→ What to do
Copy the stretch from the line containing "You are a computer-use agent. Screen" through the line containing "pos(1490,246)", replacing "dropdown" with "drop-down" and leaving everything else unchanged.

→ Input for this task
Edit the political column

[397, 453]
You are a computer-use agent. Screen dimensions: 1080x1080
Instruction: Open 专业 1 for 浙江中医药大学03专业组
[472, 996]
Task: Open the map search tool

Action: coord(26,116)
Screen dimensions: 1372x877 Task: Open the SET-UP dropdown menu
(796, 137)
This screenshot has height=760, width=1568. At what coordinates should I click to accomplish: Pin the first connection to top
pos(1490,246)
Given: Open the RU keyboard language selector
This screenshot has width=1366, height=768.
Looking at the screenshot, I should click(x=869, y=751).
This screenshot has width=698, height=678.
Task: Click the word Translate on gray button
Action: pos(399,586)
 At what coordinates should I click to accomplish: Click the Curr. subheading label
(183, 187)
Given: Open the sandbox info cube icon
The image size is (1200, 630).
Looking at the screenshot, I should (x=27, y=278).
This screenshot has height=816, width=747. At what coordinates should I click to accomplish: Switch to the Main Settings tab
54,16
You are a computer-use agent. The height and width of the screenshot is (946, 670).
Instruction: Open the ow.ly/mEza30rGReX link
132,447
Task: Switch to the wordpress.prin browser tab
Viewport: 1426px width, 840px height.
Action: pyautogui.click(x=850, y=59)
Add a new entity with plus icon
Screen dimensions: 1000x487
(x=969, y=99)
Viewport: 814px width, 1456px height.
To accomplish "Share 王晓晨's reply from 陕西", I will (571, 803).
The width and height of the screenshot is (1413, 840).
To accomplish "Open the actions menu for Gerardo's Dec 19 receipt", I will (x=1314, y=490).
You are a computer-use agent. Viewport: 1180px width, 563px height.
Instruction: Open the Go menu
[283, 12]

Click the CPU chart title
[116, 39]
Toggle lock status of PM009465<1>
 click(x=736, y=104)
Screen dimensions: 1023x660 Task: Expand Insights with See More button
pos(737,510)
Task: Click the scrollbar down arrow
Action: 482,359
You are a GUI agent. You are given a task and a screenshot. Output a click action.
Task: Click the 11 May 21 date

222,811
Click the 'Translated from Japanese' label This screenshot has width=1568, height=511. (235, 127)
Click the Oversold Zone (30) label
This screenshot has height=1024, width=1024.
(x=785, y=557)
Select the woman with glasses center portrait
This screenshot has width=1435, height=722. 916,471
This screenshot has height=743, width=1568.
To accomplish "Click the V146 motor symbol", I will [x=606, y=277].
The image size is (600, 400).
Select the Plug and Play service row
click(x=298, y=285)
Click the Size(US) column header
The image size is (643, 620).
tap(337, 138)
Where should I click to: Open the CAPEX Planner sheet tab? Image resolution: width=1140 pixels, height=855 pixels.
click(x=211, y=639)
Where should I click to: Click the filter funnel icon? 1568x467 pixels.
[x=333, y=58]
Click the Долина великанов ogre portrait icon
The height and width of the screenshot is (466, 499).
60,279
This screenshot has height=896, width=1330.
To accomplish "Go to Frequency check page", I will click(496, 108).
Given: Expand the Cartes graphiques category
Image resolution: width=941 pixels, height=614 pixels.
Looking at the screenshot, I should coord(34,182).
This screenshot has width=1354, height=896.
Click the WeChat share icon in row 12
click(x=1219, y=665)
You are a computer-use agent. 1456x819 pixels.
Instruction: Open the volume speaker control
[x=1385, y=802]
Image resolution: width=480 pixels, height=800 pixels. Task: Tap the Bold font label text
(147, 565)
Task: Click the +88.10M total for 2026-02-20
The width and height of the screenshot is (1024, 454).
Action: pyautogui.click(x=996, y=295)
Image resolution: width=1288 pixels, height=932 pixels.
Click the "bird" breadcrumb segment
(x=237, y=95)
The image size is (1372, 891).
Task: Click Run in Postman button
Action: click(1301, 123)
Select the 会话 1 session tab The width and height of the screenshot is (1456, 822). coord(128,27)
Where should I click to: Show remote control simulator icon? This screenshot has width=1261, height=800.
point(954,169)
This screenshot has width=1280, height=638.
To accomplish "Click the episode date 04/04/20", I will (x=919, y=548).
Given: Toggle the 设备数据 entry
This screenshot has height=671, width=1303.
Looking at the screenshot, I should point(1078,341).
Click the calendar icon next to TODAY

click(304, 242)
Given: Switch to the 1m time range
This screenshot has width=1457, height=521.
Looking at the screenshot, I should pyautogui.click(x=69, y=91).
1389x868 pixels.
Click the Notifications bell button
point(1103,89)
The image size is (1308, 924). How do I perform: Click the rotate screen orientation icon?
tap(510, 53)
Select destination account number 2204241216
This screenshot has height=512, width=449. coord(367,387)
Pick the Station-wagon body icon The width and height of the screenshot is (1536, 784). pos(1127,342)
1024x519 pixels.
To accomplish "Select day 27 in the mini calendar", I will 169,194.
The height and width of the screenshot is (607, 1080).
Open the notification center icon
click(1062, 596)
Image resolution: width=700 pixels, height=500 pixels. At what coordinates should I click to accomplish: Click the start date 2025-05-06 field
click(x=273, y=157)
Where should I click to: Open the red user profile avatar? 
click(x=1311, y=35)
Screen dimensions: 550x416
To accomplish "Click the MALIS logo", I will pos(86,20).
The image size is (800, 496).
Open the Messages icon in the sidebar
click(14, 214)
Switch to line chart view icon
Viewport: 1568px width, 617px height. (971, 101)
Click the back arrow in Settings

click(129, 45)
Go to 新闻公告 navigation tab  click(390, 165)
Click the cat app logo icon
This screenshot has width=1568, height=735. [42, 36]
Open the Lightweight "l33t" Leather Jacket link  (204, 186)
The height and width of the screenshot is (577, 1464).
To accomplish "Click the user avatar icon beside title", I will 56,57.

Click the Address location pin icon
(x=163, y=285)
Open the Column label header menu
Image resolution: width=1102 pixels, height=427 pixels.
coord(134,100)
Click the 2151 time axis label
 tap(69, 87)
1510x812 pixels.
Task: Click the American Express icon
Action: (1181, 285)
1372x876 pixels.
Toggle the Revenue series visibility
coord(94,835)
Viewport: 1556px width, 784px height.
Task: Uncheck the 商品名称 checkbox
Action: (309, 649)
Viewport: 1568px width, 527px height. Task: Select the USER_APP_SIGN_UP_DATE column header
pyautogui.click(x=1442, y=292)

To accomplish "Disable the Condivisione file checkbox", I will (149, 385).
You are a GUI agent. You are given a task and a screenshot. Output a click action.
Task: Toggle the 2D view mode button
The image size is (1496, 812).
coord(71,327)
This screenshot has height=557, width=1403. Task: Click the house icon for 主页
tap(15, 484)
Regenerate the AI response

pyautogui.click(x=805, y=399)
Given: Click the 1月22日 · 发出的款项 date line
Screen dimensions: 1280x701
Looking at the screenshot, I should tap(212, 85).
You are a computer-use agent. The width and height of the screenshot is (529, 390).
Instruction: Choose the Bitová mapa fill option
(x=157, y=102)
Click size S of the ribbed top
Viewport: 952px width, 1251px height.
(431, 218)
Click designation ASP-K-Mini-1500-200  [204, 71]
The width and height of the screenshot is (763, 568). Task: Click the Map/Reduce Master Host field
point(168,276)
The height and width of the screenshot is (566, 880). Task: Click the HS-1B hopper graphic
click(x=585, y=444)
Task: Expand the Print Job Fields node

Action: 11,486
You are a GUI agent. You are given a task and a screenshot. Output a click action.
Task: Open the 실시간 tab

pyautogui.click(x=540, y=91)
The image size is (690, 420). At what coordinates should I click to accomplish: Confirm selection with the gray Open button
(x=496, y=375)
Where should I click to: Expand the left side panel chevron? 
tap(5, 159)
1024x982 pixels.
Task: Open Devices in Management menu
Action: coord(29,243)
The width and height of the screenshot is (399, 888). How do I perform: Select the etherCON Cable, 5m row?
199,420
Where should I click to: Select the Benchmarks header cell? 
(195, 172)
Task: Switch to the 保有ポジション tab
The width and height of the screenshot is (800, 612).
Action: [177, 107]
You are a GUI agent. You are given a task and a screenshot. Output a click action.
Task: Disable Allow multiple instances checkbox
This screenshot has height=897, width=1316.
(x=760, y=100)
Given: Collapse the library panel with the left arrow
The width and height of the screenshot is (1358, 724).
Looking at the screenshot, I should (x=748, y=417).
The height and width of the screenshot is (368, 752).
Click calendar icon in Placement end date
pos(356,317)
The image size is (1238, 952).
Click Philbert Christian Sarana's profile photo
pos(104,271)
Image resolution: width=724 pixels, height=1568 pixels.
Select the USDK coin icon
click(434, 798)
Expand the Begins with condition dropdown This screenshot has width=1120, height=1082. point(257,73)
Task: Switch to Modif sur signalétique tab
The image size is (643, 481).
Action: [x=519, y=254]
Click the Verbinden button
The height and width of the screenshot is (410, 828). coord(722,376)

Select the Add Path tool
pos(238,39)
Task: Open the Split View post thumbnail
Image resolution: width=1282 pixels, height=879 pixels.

→ Completed exercise
You are a computer-use agent. Screen dimensions: 1080x1080
Instruction: Open 专业 1 for 浙江中医药大学03专业组
[472, 996]
Task: Open the map search tool

Action: coord(26,116)
Screen dimensions: 1372x877 Task: Open the SET-UP drop-down menu
(796, 137)
This screenshot has height=760, width=1568. At what coordinates should I click to accomplish: Pin the first connection to top
pos(1490,246)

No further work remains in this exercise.